Bulletin Board
Rants, Raves, Interesting Science & Awful Puns
November 16, 1998

Nuclear Again

Waste Disposal


Following the items I've posted advocating nuclear as ultimately the only way to go, a number of people have repeated the frequently asked question of what to do about the waste. My response is that it's a needlessly manufactured political problem, not a technical one. And in any case the problem itself is minor compared to what we have at present.

A single 1,000 Megawatt coal plant releases something like 600lb carbon dioxide and 30lb sulfur dioxide into the atmosphere per second, and as much nitrogen oxides as 200,000 automobiles, all of which is estimated to cause 25 premature fatalities and 60,000 cases of respiratory complaints per year, per plant. In addition, it has to get rid of 30,000 truck-loads of ash annually--enough to cover a square mile sixty feet deep--full of carcinogens, highly acidic or highly alkaline depending on the kind of coal, and, ironically, emitting more radiation from trace uranium than a nuke is permitted to. That's a real waste-disposal nightmare for you.

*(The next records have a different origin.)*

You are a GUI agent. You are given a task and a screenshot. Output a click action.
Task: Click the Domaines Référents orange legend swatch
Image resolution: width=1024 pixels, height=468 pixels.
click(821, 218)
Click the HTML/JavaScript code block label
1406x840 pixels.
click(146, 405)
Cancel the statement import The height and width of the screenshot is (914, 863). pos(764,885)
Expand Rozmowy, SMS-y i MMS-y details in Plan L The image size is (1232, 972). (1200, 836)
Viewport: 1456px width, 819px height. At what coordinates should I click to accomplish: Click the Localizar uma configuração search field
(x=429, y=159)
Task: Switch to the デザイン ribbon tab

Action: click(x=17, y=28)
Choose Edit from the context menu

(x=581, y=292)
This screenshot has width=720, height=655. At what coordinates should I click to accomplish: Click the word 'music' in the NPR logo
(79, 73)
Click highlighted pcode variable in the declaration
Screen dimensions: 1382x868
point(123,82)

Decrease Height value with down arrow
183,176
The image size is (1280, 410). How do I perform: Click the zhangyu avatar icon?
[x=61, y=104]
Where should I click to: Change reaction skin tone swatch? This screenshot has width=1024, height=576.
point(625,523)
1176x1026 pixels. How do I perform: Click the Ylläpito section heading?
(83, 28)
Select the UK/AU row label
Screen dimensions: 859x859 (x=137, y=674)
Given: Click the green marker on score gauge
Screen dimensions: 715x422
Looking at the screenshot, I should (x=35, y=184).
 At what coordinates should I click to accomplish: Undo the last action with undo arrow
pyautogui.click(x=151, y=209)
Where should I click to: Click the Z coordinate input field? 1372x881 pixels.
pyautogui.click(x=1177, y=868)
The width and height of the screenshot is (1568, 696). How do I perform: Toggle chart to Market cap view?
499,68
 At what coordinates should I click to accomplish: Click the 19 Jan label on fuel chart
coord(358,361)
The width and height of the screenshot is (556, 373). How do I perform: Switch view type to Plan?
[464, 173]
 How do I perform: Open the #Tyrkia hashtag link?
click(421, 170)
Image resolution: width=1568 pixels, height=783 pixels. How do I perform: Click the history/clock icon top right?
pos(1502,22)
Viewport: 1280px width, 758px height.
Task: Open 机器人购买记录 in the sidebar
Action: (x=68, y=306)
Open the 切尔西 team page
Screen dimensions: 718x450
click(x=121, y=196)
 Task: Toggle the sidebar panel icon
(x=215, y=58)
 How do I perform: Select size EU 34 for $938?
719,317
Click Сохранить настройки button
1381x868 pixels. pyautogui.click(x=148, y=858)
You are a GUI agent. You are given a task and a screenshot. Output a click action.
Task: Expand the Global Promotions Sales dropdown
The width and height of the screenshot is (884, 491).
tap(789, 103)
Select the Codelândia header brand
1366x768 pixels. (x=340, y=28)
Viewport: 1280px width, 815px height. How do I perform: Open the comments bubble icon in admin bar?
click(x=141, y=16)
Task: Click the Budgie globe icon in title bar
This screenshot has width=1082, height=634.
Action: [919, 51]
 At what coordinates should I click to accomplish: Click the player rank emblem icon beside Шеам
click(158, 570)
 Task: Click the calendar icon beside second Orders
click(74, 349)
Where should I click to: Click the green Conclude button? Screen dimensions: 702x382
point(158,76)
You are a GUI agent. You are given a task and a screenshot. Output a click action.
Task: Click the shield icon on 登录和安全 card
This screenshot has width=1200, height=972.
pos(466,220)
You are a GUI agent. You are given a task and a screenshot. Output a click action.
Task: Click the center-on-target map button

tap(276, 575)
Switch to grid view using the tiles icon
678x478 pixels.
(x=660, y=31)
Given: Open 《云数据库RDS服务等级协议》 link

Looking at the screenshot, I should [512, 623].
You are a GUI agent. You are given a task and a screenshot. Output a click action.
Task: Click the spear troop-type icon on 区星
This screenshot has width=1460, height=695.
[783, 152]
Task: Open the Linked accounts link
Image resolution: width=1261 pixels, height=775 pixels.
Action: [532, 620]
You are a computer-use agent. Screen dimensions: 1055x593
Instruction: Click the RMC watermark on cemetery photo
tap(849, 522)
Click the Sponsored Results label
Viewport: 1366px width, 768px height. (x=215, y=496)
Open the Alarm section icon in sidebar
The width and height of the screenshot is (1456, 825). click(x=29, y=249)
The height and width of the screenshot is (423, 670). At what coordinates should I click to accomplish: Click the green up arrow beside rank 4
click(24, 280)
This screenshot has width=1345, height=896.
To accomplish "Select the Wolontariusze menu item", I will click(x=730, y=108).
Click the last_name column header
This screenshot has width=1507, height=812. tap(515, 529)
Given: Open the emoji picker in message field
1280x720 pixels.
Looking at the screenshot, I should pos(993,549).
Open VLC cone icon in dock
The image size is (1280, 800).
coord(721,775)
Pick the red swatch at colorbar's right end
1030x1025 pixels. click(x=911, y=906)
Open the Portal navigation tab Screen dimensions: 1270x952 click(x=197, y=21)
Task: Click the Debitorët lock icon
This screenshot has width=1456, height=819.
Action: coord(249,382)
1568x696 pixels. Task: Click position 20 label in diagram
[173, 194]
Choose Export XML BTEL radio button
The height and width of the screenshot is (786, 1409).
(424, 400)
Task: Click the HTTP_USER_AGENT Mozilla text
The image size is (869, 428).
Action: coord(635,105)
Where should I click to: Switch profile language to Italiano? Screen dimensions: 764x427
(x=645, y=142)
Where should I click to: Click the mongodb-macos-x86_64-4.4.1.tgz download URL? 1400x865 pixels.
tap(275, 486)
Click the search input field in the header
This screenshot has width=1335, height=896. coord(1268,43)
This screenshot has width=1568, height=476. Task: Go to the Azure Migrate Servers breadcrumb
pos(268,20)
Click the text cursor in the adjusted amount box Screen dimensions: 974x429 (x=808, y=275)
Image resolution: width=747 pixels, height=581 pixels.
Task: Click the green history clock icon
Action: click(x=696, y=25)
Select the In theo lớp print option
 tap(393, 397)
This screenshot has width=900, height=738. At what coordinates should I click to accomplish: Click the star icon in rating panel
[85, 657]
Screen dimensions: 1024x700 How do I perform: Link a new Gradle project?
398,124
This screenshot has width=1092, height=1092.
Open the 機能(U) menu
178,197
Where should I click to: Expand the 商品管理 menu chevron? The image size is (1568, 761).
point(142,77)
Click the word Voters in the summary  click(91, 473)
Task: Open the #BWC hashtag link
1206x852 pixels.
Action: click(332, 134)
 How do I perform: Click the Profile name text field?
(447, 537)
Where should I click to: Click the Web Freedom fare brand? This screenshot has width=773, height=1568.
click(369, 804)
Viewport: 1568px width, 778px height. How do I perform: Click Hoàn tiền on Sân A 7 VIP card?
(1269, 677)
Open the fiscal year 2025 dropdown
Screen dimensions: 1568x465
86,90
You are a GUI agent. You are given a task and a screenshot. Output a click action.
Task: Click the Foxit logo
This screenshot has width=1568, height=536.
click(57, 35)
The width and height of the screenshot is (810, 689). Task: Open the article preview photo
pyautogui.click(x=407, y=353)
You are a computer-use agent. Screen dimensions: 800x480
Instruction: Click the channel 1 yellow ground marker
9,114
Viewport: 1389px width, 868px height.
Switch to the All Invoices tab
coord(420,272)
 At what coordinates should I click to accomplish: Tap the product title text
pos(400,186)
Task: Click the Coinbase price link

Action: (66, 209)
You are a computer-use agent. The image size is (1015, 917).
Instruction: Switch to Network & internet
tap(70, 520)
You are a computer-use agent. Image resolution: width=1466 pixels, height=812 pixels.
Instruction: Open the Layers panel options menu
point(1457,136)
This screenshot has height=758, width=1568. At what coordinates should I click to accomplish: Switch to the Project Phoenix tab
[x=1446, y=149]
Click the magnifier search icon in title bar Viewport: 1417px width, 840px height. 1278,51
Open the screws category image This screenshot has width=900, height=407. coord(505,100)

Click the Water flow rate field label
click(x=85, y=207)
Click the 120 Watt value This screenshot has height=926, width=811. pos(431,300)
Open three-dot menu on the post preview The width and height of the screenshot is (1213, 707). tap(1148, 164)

The hysteria about toxicity is not justified by anything factual. After its initial on-site cooling-off period (i.e. at the point where it would be transported to a deep-burial site as currently proposed) high-level wastes would be about as toxic as barium or arsenic if ingested, and 1/10th that of ammonia or 1/1000th that of chlorine--which we use liberally to clean our bathtubs and swimming pools-- if inhaled. After 100 years, these figures drop to 1/1000th, 1/100,000th, and 1/10,000,000th respectively. The "conventional" types of waste remain lethal, and far less easily detectable, forever.

Some figures:

250 nuclear plants would generate enough waste to kill 10 billion people. True, if it were freely accessible, and people obligingly lined up to receive their daily dose or intake of it. The same is probably true also of gasoline. By the same token the U.S already produces enough:

-- arsenic trioxide to kill 10 billion people

-- barium to kill 100 billion.

-- ammonia to kill 6 trillion.

-- phosgene to kill 20 trillion.

-- chlorine to kill 400 trillion

As for plutonium having a long half-life, so what? Compost heaps and incense sticks have long half-lives; napalm bombs and gunpowder have short ones. The public health limits on plutonium in drinking water are 400 times higher than for radium, which is used safely as a matter of course in practically every hospital.

In short, N-waste turns out to be significantly less hazardous than many other substances that are handled routinely in far greater volumes, and with far less care.

The sensible way to deal with waste (actually a potentially valuable by-product) is to reprocess it into new fuel and burn it up in reactors, which not only solves the "problem" but would save about $4 billion in imported oil costs in the lifetime of a 1,000 MW plant. Roughly 96% of the spent fuel that comes out of a plant can be handled in this way. The remaining "high level" waste from a year's operation of a 1,000 MW (large) plant takes up about half a cubic yard.

This is what the U.S. nuclear industry was set up to do--as the rest of the world is doing--until political obstructionism in the late 1970s halted work on the Barnwell facility in South Carolina, which was being built to handle commercial wastes. Legislation passed at the same time cut the utilities off from the military facilities that had been handling commercial wastes safely since the 1950's. The result was that 100% of what comes out of the reactors is having to be treated as if it were high-level waste, to be stored in ways that were never intended, and this is what gets all the publicity.

So, in answer to "What about the waste?" What about it?